Aquella Asociación se mantuvo cerca de veinte años, más o menos; y con razón se la puede colocar entre las grandes obras, en las que cooperó el Sr. Vicente, pues fue él el autor y el promotor, y quien con la caridad y el celo de personas ilustres, que la componían, remedió infinidad de males, y suministró una grandísima cantidad de bienes muy considerables

No debemos omitir aquí que el Sr. Vicente, al ver tantos malos efectos causados por la guerra, y considerando los horribles pecados, las blasfemias, los sacrilegios y las profanaciones de las cosas más santas, los asesinatos y todas las violencias y crueldades a que eran sometidas las personas más inocentes, además de la desolación de las Provincias, y la ruina de tantas familias, su corazón quedó tan abrumado y como traspasado de dolor, que decidió contra toda clase de razones que la prudencia humana podía sugerirle, usar de un medio cuya eficacia parecía muy dudosa, y que podía serle muy perjudicial.
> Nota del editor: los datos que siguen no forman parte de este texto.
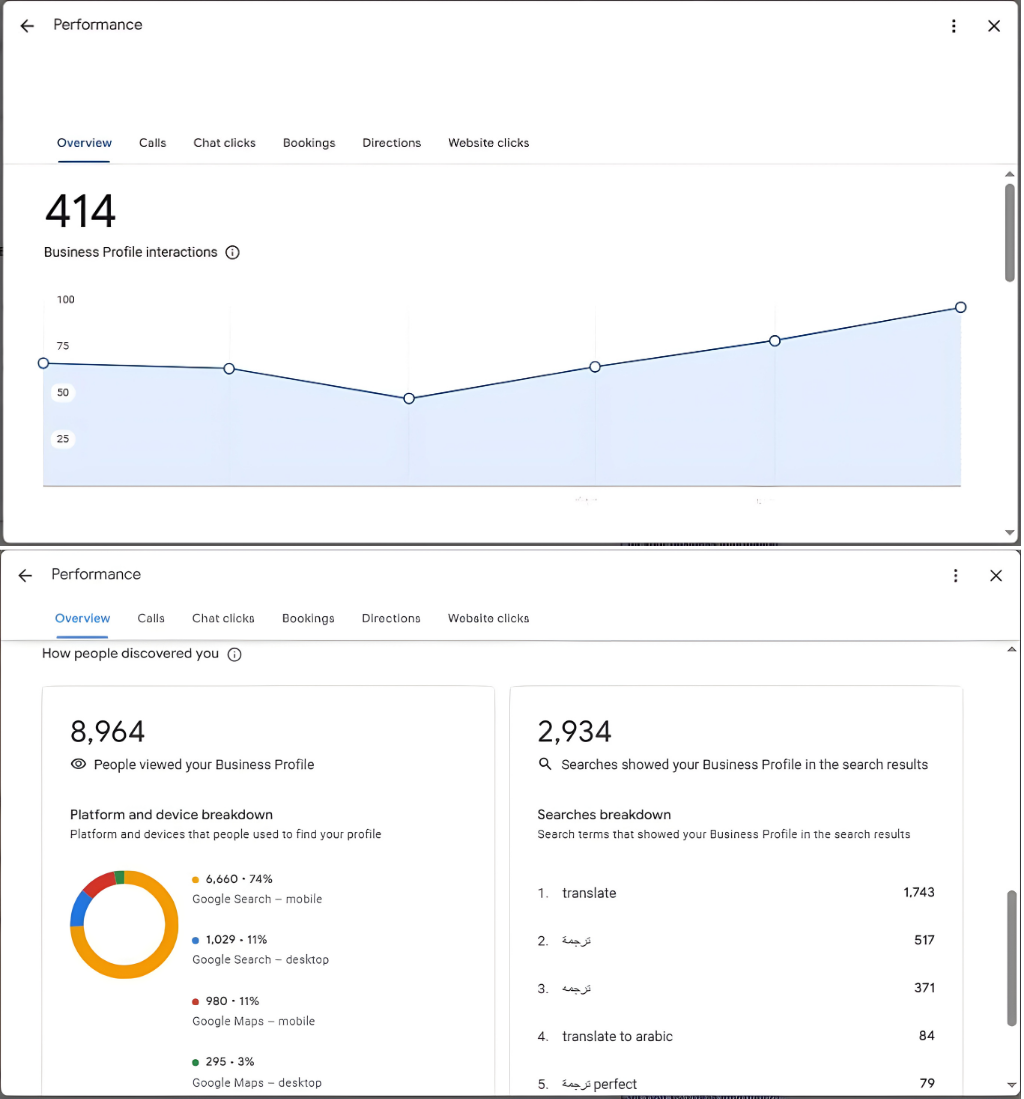1024x1099 pixels.
Task: Click the lowest data point on the interactions line chart
Action: tap(409, 399)
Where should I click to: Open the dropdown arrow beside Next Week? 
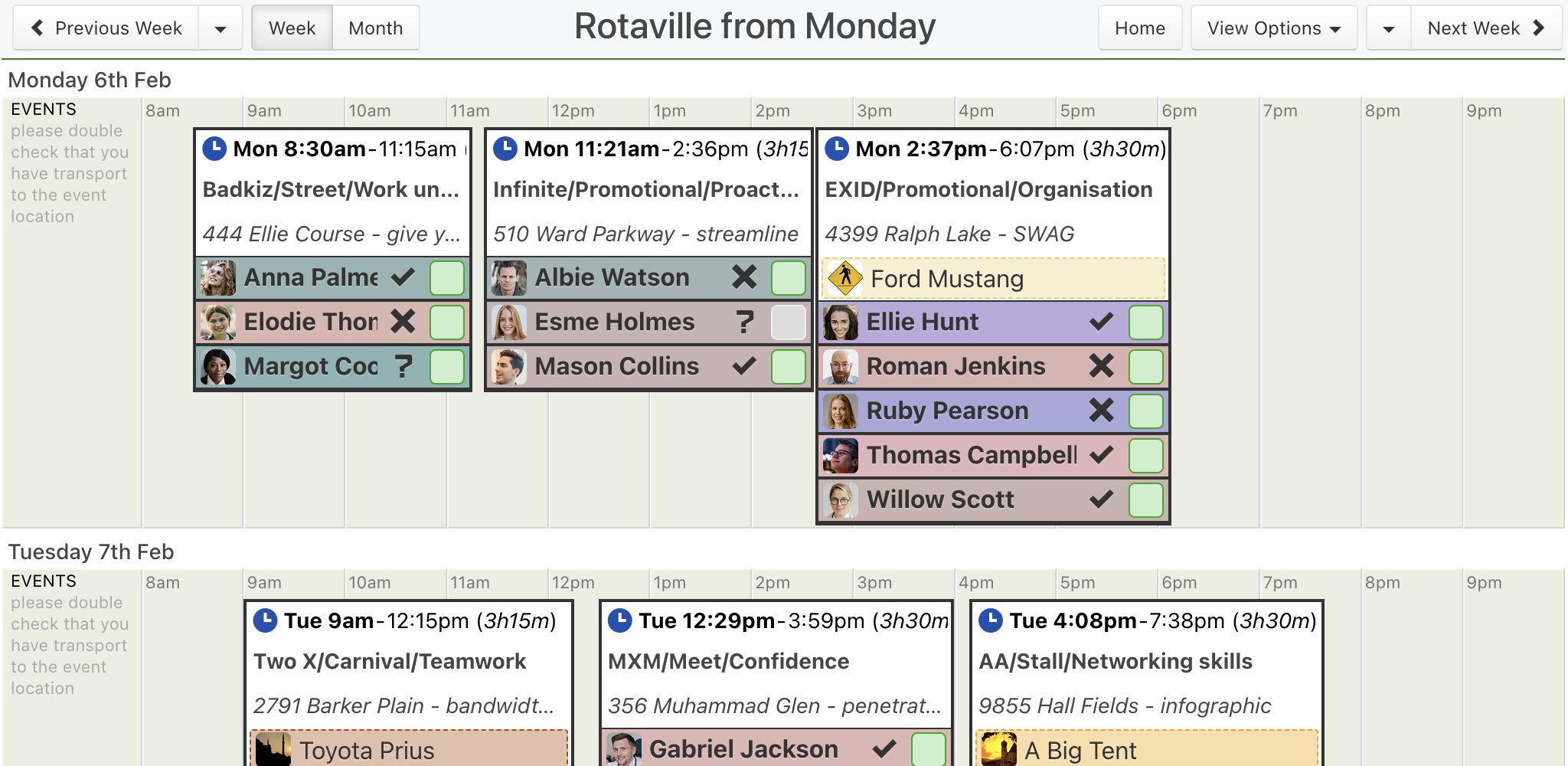1388,28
Ya lo hemos dicho en otro lugar, que el Sr. Cardenal de Richelieu le mostraba una gran benevolencia. Y precisamente quiso el Sr. Vicente valerse de esa misma benevolencia, no para sus propios intereses, sino para el bien público. Con ese fin, fue cierto día donde él; y después de haberle expuesto con toda clase de miramientos el sufrimiento extremo del pobre pueblo, y todos los desórdenes y pecados causados por la guerra, se echó a sus pies, al tiempo que le decía: «Monseñor: denos la paz; tenga compasión de nosotros; dé la paz a Francia». Y lo volvió a repetir con tanta emoción, que el Gran Cardenal quedó conmovido. Y echando a buena parte dicha reconvención, le dijo que estaba trabajando en ello, y que la paz no dependía sólo de él, sino también de varias personas más, tanto del Reino, como de fuera.

Seguramente que si el Sr. Vicente hubiere consultado a algún sabio del siglo, le hubiera dicho que por aquella libertad de hablar, se exponía a no poder acceder y amás al primer Ministro. Pero la caridad que apremiaba a su corazón le hizo perder todo el miedo y cerrar los ojos a todo el respeto humano, para mirar únicamente a lo que intentaba: el servicio de Dios y el bien del pueblo cristiano. Hablando de un asunto parecido «Me encargaron un día ­dijo­ que fuera a rogar al Cardenal de Richelieu que ayudara a la pobre Irlanda. Era cuando Inglaterra estaba en guerra con su Rey. Y habiendo realizado la petición, «¡Ah, Sr. Vicente!» ­me dijo. «El Rey tiene demasiados problemas para meterse en eso». Le dije que el Papa le ayudaría, y que ofrecería cien mil escudos. «Cien mil escudos ­replicó­ no son nada para un ejército: se necesitan ¡tantos soldados!, ¡tanta impedimenta!, ¡tantas armas! y ¡tantos convoyes!: un ejército es una gran máquina, que se pone trabajosamente en marcha»

Aunque entonces su petición no resultó eficaz, ni se pudo poner en práctica lo que pretendía, con todo, vemos por ahí con cuánto amor y celo se consagró siempre a procurar el provecho de la Religión y el verdadero bien de los católicos.